An active shooter presentation held at Nielsen on Dec. 14 highlighted what to do should you find yourself in the deadly situation.
Run. Hide. Fight.
Those are the three rules of thumb law enforcement officials recommend citizens follow should they find themselves in an active shooter situation.
Last week, the Upper Tampa Bay Chamber of Commerce hosted an active shooter presentation at Nielsen Media headquarters in Oldsmar, where Pinellas County Sheriff’s Deputy Charles Skipper used a video and a PowerPoint slide show to demonstrate the harsh realities of such incidents, which, unfortunately, are all too common occurrences today.

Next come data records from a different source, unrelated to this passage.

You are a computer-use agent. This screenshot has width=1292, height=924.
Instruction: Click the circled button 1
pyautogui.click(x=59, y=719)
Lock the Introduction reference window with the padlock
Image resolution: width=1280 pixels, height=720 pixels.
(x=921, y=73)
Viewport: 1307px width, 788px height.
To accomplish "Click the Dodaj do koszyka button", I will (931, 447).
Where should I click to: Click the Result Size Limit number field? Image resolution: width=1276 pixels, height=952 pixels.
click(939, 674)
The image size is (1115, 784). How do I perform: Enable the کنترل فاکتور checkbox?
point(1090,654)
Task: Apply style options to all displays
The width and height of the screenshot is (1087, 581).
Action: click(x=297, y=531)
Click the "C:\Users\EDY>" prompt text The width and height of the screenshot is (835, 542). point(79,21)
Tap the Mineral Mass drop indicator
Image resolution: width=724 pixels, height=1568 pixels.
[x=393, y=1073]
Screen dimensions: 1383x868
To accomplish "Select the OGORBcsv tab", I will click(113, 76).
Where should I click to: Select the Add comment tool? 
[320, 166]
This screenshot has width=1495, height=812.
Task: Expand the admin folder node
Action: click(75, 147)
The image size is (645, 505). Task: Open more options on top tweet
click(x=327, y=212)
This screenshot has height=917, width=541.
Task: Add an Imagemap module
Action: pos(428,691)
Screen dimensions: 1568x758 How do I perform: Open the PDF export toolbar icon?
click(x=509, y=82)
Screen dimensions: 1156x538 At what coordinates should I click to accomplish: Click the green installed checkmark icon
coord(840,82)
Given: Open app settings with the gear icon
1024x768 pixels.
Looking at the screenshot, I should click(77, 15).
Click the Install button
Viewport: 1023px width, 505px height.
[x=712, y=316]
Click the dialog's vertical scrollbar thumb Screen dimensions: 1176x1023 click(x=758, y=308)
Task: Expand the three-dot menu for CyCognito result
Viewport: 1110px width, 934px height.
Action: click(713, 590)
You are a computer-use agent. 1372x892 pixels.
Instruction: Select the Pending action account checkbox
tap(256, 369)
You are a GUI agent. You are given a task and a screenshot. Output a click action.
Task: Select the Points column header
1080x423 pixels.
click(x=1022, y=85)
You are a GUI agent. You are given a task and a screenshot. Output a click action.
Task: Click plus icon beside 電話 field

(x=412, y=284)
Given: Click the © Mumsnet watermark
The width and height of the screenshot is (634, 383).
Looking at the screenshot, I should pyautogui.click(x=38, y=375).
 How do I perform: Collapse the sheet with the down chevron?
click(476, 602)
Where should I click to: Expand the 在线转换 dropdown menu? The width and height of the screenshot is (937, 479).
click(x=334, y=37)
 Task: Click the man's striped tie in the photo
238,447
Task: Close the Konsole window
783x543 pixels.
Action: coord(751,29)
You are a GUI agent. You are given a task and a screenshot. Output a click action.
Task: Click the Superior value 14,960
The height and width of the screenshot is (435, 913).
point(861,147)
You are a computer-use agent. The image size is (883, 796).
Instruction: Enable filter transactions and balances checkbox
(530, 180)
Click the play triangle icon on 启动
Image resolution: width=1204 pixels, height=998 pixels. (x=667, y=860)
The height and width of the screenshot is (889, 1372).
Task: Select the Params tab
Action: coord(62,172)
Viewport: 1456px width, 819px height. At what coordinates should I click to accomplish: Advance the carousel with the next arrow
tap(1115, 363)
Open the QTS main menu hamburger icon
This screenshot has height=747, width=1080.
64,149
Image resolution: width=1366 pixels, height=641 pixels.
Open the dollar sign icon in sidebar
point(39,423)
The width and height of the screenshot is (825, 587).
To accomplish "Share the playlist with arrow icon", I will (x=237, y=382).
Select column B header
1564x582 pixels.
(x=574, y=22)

“I found I’ve been doing these more often, especially this year,” Skipper said prior to the start of the event on Thursday, Dec. 14, noting he’s “been doing 3-4 a month in the north county, at schools, churches, government offices and businesses.”
“Unfortunately, as these things become more and more commonplace, they no longer follow any set rules or patterns.”
Pinellas County Sheriff’s Deputy Charles Skipper conducted a presentation on active shooter situations at Nielsen Media headquarters in Oldsmar on Thursday, Dec. 14, 2017.
After playing the video, which was produced by the Los Angeles Sherriff’s Department and depicts a realistic reenactment of an active shooter incident at a fictitious college, Skipper emphasized how quickly these situations typically unfold.
“These things happen extremely fast—usually in about two to five minutes—and they’re extremely violent,” he said.
“So, your reaction time is critical.”
Skipper then emphasized the three rules to follow.
“Getting out seems like obvious advice, but these things happen so fast, and you’re so unexperienced, it takes the brain a few seconds to process what’s happening,” he said.
Roughly 20 people, including Oldsmar Mayor Doug Bevis (left, purple shirt) attended the Pinellas County Sheriff’s Office active-shooter presentation, hosted by the Upper Tampa Bay Chamber of Commerce, at Nielsen headquarters in Oldsmar on Thursday, Dec. 14, 2017.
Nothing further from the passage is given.